▸ Exercise requirements
An exact transcript is required of the lines below, from the one containing "Viewport: 500px width, 376px height." through the very last; leave every picture out of it.

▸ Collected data

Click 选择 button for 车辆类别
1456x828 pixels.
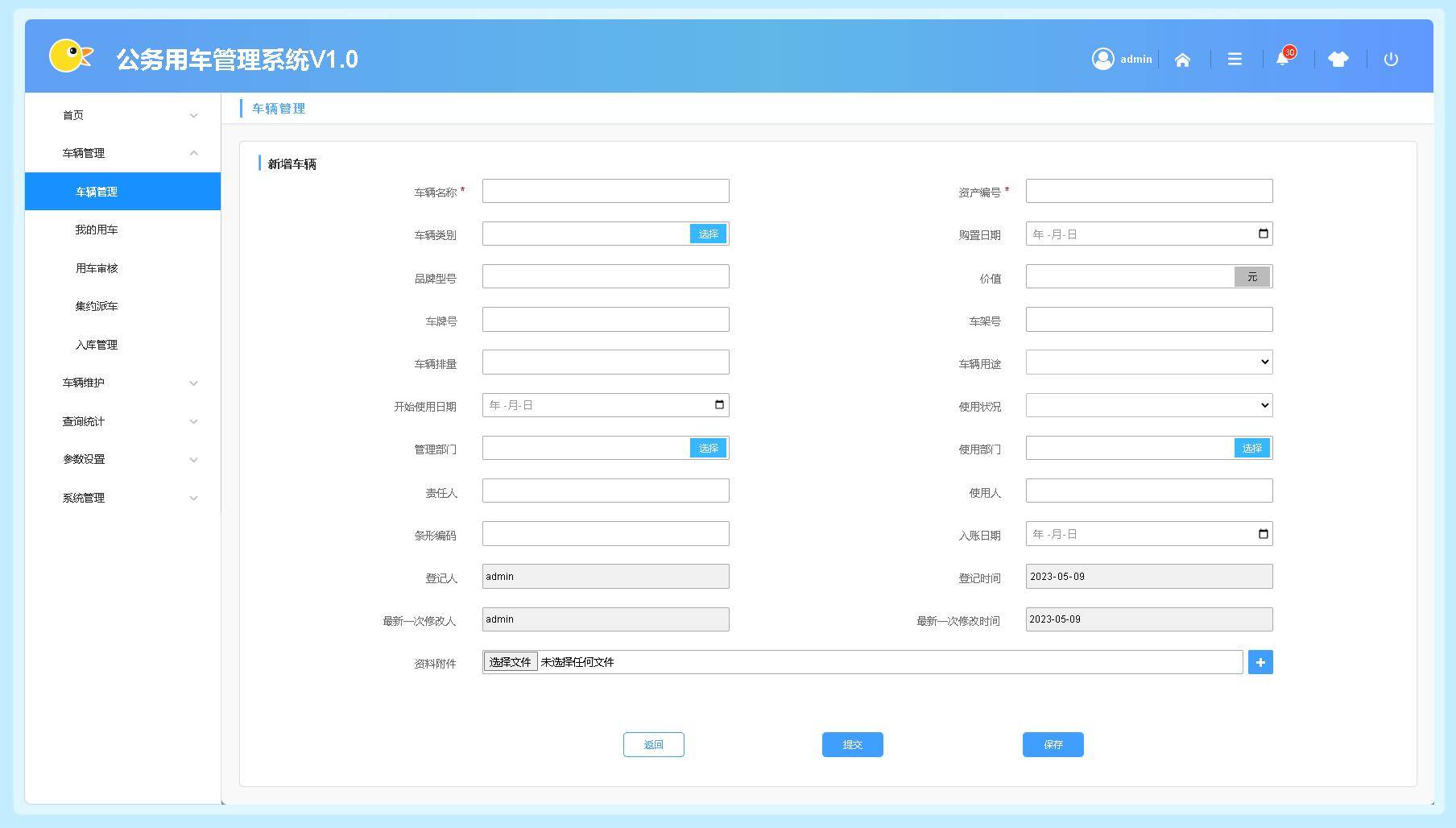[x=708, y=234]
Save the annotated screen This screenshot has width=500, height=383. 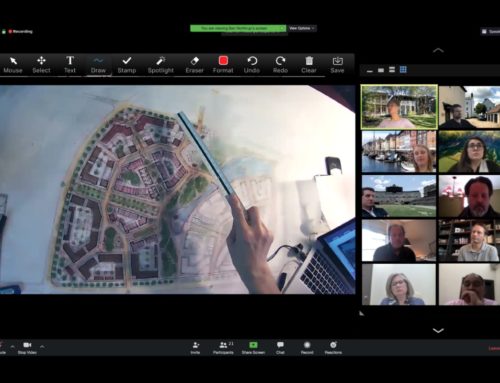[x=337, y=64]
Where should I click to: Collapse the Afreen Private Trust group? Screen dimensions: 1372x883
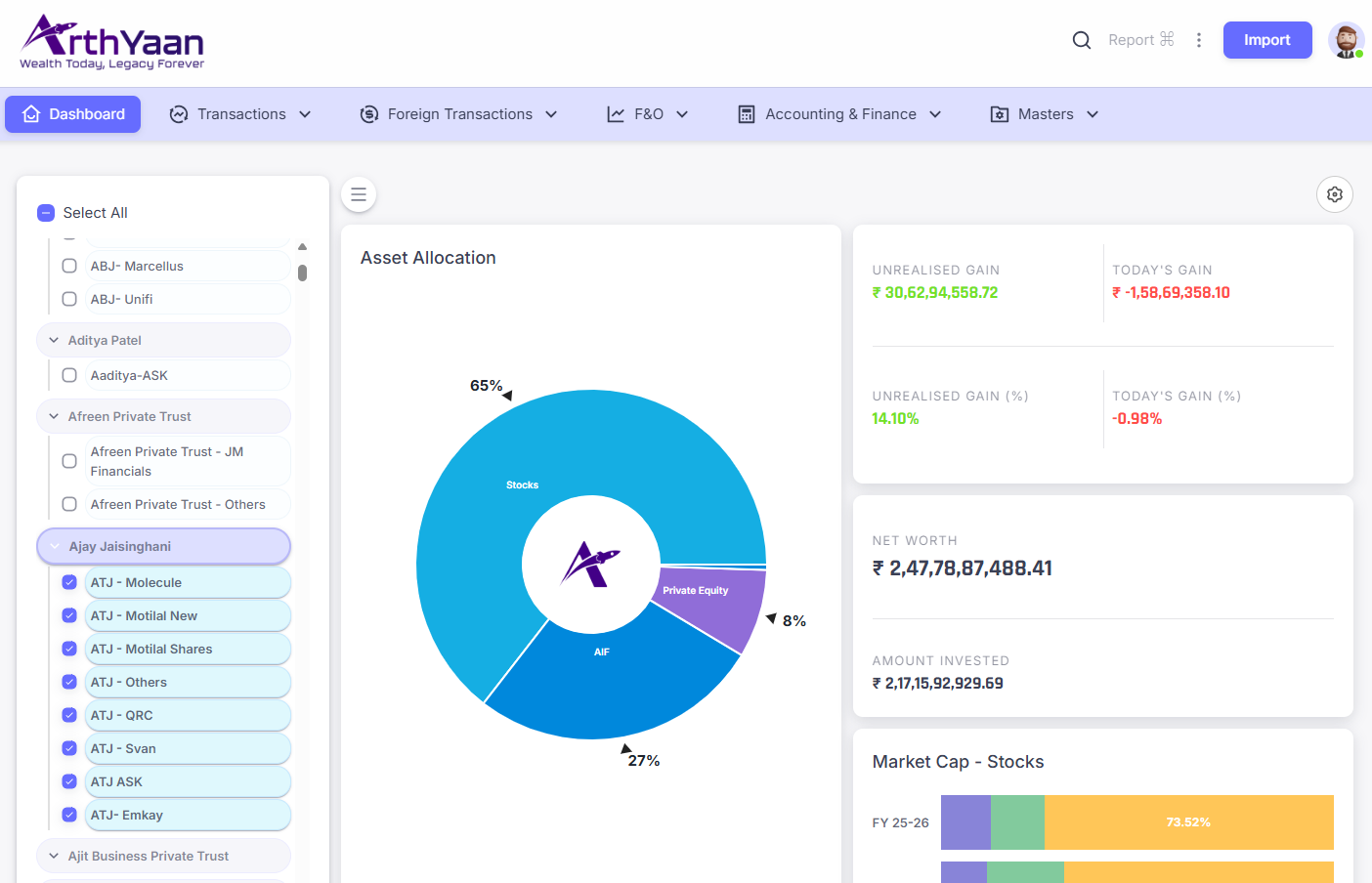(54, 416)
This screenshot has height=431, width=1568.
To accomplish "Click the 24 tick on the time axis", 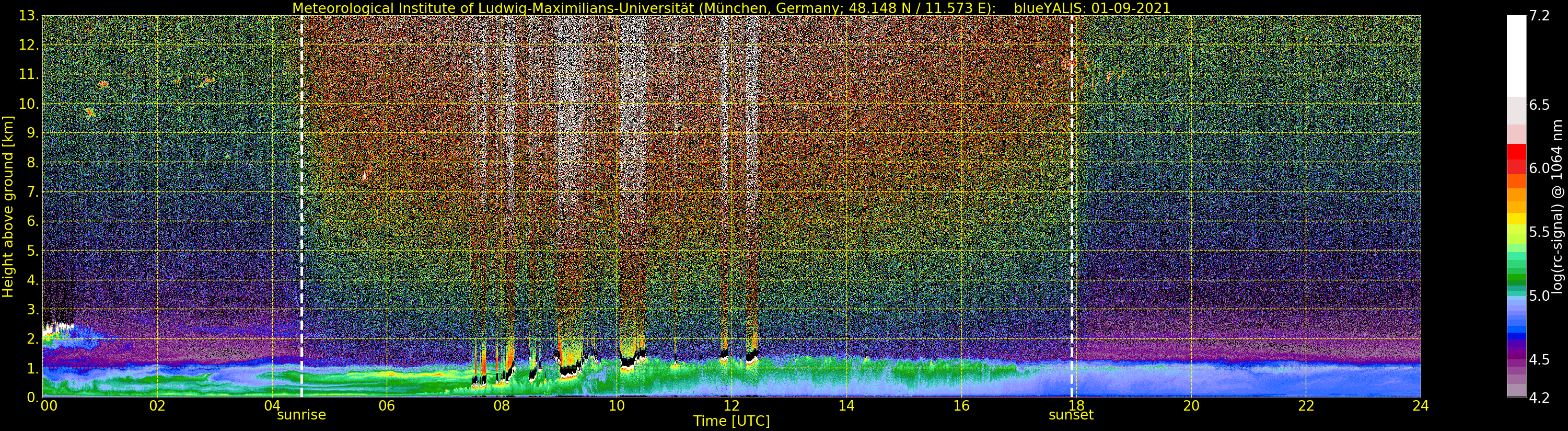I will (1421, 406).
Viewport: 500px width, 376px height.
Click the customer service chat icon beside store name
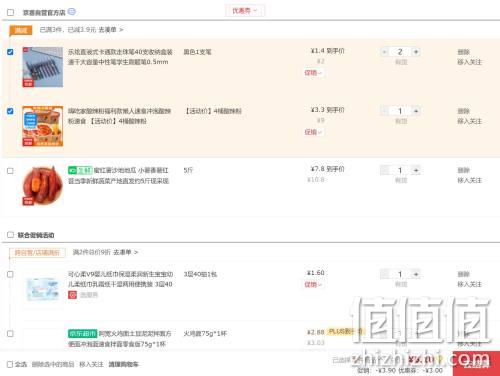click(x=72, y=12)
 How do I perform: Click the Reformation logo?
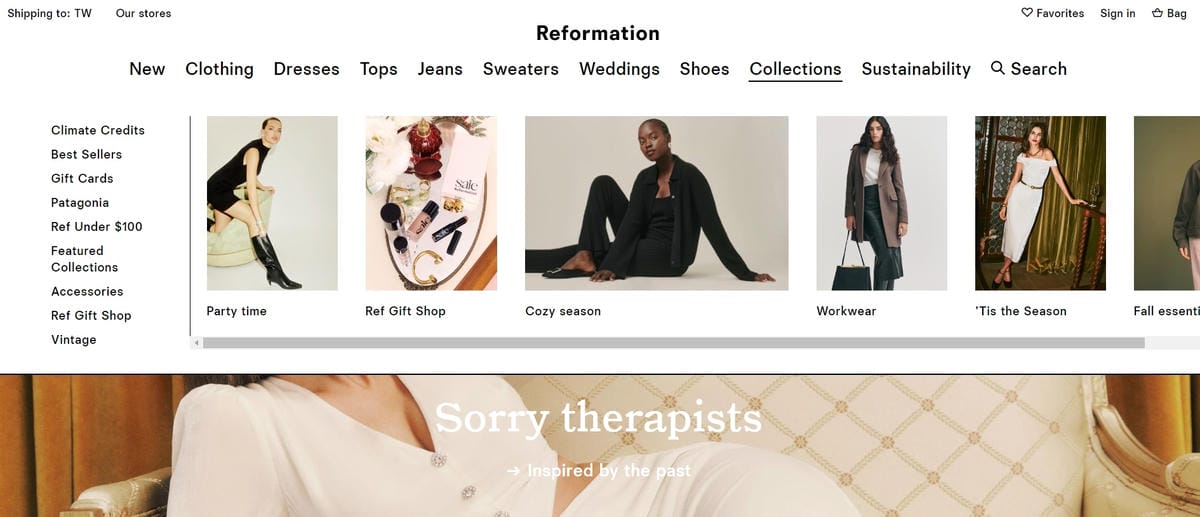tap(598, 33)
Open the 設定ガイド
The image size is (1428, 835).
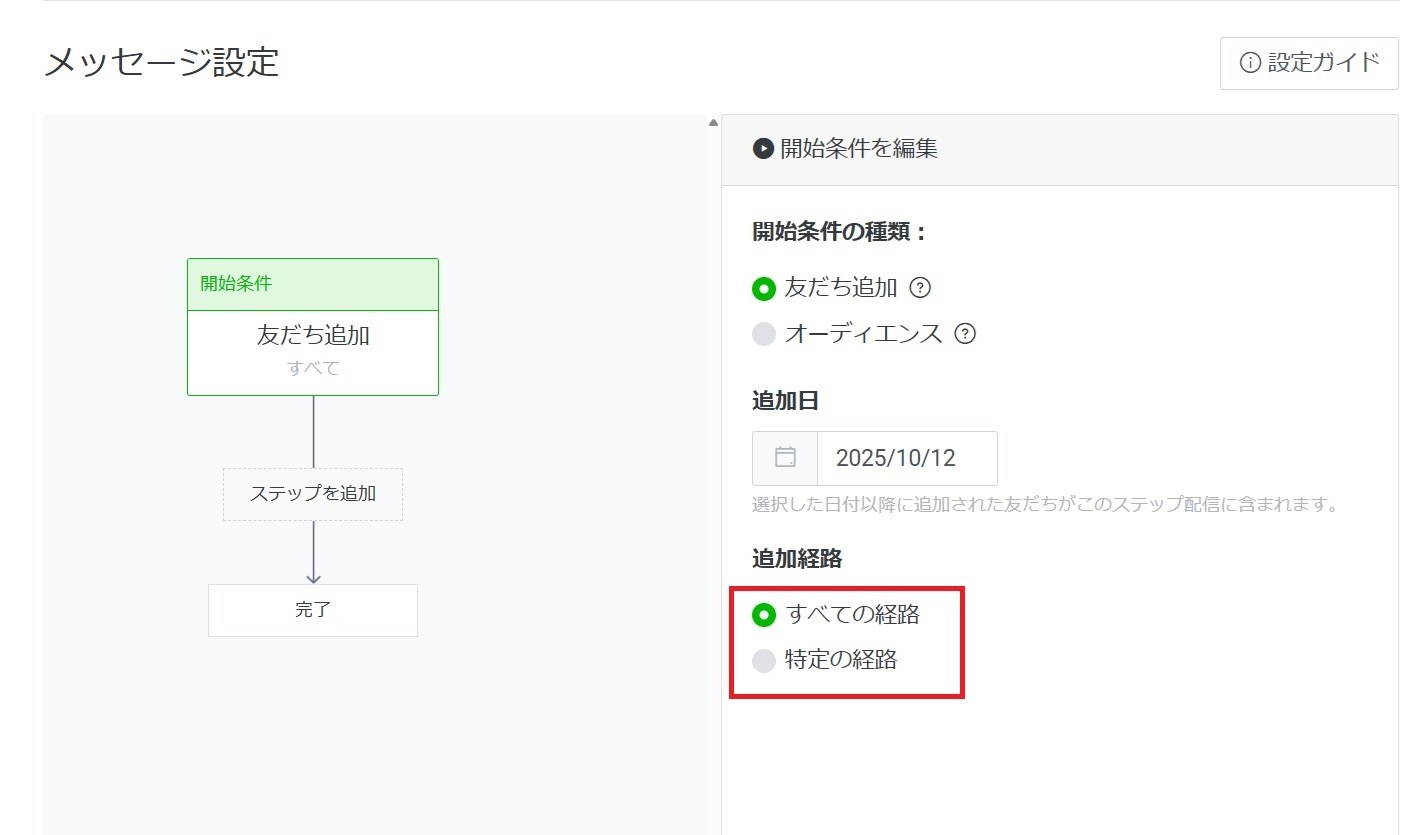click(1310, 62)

▸ Written response
Viewport: 500px width, 376px height.
Click the customer service chat icon beside store name
click(x=72, y=12)
 How do I perform: Click the Reformation logo?
tap(598, 33)
Open the 設定ガイド
The image size is (1428, 835).
click(1310, 62)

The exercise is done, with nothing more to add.